Long endurance in the air, designed to destroy stationary and mobile ground targets, advanced sensors, no risk of endangering the pilot's life. This is how can be briefly described the multi-purpose unmanned aerial vehicle (UAV) MQ-9 Reaper, a representative of the growing phenomenon of combat drones.
Two decades ago, drones and UAVs were primarily used for intelligence gathering or reconnaissance operations. However, this changed with the arrival of the MQ-1 Predator in 2001, which, despite its imperfections, has also made its way into many movies and computer games. A major shift came six years later with the arrival of the MQ-9 Reaper, developed by General Atomics. The Reaper is bigger, heavier, faster, and above all, much better armed than its predecessor.
It can be equipped with four AGM-114 Hellfire air-to-surface missiles, a pair of GBU-12 Paveway II laser-guided bombs, and air-to-air missile testing is also underway. One of the important parameters of drones is also endurance in the air - how long the aircraft can operate without having to land and refuel. A fully armed Reaper can hover over a battlefield for up to 14 hours, or up to 30 hours without armament. That's considerably longer than the working hours of a three-man crew operating the aircraft remotely. In addition to potentially engaging ground targets, the Reaper can perform reconnaissance tasks using its advanced sensors and radars, bringing significantly improved operational awareness. For these purposes, Reaper is used by NASA, for example, in monitoring forest fires or spaceports.

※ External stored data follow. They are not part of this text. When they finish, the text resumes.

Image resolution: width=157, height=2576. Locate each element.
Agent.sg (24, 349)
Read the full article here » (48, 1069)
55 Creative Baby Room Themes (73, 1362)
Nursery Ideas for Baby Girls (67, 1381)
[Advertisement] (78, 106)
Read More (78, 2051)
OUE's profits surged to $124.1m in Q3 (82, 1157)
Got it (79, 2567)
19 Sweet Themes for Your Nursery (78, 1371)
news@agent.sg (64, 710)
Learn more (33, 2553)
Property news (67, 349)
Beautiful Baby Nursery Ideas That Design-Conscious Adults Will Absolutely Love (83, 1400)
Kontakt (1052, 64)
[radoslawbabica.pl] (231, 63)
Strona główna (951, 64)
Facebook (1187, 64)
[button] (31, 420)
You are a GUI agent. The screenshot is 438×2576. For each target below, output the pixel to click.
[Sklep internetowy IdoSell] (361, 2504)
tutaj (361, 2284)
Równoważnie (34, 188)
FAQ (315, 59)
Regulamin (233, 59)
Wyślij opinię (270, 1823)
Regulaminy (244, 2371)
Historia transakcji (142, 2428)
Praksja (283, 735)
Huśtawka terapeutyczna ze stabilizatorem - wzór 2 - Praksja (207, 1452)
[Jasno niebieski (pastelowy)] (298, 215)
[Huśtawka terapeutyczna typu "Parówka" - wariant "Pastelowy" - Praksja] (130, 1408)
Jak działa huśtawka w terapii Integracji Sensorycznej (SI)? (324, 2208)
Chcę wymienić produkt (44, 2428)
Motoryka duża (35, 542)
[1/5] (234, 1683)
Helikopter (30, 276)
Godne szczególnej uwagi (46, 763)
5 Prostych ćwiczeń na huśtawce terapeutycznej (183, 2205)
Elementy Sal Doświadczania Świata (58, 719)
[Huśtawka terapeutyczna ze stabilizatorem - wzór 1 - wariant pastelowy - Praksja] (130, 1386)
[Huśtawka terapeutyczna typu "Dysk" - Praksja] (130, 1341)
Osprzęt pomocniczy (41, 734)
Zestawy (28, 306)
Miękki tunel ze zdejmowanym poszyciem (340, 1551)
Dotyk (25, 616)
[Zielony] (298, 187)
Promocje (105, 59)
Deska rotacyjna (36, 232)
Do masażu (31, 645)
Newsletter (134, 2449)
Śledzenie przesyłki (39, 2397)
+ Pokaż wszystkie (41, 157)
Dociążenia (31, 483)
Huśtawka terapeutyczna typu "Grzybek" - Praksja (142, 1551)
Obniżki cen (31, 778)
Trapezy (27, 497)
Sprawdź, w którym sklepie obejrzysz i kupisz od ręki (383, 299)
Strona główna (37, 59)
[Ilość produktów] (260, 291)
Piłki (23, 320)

Primarily, the Reaper is used by the United States Air Force, which has approximately 350 aircraft. It can also be found in the MQ-9B Sky/Sea Guardian version in the French, British and Belgian air forces. Since its entry into service in 2007, the aircraft has also participated in several missions. For example, it has been deployed in Iraq and Syria in the fight against the so-called Islamic State, and Reaper aircraft are also involved in patrolling the Indian Ocean to protect shipping lanes from pirate attacks.